Work task 1 - In the postpartum depression account, in which month after the birth did things really start to go downhill?
Work task 2 - Duplicate the part of the postpartum depression account starting at "I, of course, never" and ending at "and pain out.".

Selected text -
I Survived Postpartum Depression

There is life and love after postpartum depression.

By Cynthia Langenberger June 29th, 2007 - 09:43 am PT

I will start off by saying what pretty much every postpartum survivor has probably said, "I never thought it could happen to me." I was the happiest pregnant woman, even though my circumstances were not the best. I had been in a two year relationship with a meth and crack addict who had four children from a previous marriage and had no respect left for his kids, his family, me or himself. I finally "saw the light" and left the relationship, only to find out that I was pregnant. This is my story.

I decided to keep the baby and give it the best damn life possible without the father because I didn't want to raise a child in that environment. I was happy and excited to be a single mom. I made a decision I was proud of and had the full support of my wonderful family. I remember reading about postpartum depression in all my preparation manuals but always discarded it because I was too happy and couldn't imagine NOT wanting my baby. I was so excited about the day of the birth and years to come.

About three weeks after the birth of my beautiful son, I moved closer to family. The place I planned to move into didn't work out, so I had to move again. In all this time I was moody, but I just took it as being overwhelmed and scared with all that was going on and being a single mom.

I remember looking at my son and wondering "Shouldn't I feel more elated?" I couldn't figure out why my maternal instinct wasn't kicking in. I put up with all this for two months. In the third month things really started to go downhill. I finally settled in my place with my son, but I wasn't happy.

I would cry all the time, I would snap at him just for crying and I was dreading spending the rest of my life raising this thing. Don't get me wrong, I absolutely loved my son and never thought of hurting him, but I also resented having him. I would think I should have just gotten an abortion; then my life could be back to normal.

I, of course, never told anyone these feelings because I didn't want people to think of me as crazy or a bad mom, plus I am a very proud person and I didn't want to admit that I couldn't raise him after boasting that I could.

Then came the fourth month, the month I will never forget. It was summer and hot as hell. I was trying to keep my son and I cool in the house plus just trying to get through the day. I snapped. All of a sudden I just started bawling. My son was sitting in his bouncy chair and for the love of God, just stared at me and giggled. It was almost like he was trying to make mommy stop crying. I had to walk away from him, go into the bathroom and bang my head. Yes, I actually banged my head against the wall to just get the anger, grief, frustration and pain out.

Thankfully I got through the day (I don't know how). The next day I asked my Aunt if she could come over and babysit so I could go grocery shopping. On that trip to the store I wanted to kill myself. I had to fight so hard not to drive into oncoming traffic. I cried all the way there, in the store and all the way back still fighting the urge not to kill myself. When I got home I failed to pull myself together so my Aunt took one look at me and said "You need help."

[Extracted entries]
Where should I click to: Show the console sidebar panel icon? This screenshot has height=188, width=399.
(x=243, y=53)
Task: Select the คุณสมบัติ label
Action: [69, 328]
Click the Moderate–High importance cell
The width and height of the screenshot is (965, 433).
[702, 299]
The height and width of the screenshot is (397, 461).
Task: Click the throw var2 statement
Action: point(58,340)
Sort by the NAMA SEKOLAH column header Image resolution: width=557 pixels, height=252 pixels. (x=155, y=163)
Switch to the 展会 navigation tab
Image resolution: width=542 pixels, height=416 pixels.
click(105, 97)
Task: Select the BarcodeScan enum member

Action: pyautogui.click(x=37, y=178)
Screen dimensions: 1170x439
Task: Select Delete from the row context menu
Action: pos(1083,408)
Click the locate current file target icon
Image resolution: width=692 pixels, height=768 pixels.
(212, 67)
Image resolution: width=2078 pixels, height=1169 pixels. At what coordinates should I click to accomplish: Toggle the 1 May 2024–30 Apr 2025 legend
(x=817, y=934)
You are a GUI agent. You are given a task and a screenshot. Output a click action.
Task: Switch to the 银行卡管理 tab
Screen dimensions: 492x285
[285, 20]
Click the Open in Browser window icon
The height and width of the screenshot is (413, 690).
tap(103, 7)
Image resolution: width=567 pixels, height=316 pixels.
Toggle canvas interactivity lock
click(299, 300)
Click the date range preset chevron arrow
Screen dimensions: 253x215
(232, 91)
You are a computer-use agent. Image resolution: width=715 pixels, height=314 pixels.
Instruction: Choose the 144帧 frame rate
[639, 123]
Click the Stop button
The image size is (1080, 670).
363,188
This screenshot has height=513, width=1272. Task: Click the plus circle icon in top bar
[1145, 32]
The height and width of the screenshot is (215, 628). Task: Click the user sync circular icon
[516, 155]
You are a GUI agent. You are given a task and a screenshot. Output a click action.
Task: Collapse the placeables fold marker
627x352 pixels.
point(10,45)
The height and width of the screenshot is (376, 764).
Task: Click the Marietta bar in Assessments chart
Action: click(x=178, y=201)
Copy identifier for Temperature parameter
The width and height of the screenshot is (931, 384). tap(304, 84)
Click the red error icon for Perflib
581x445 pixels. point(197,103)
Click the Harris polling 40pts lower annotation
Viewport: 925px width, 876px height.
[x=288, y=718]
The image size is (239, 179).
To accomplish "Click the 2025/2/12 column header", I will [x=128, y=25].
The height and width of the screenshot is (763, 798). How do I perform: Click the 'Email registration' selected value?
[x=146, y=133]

Task output 1 - The third month.

Task output 2 -
I, of course, never told anyone these feelings because I didn't want people to think of me as crazy or a bad mom, plus I am a very proud person and I didn't want to admit that I couldn't raise him after boasting that I could.

Then came the fourth month, the month I will never forget. It was summer and hot as hell. I was trying to keep my son and I cool in the house plus just trying to get through the day. I snapped. All of a sudden I just started bawling. My son was sitting in his bouncy chair and for the love of God, just stared at me and giggled. It was almost like he was trying to make mommy stop crying. I had to walk away from him, go into the bathroom and bang my head. Yes, I actually banged my head against the wall to just get the anger, grief, frustration and pain out.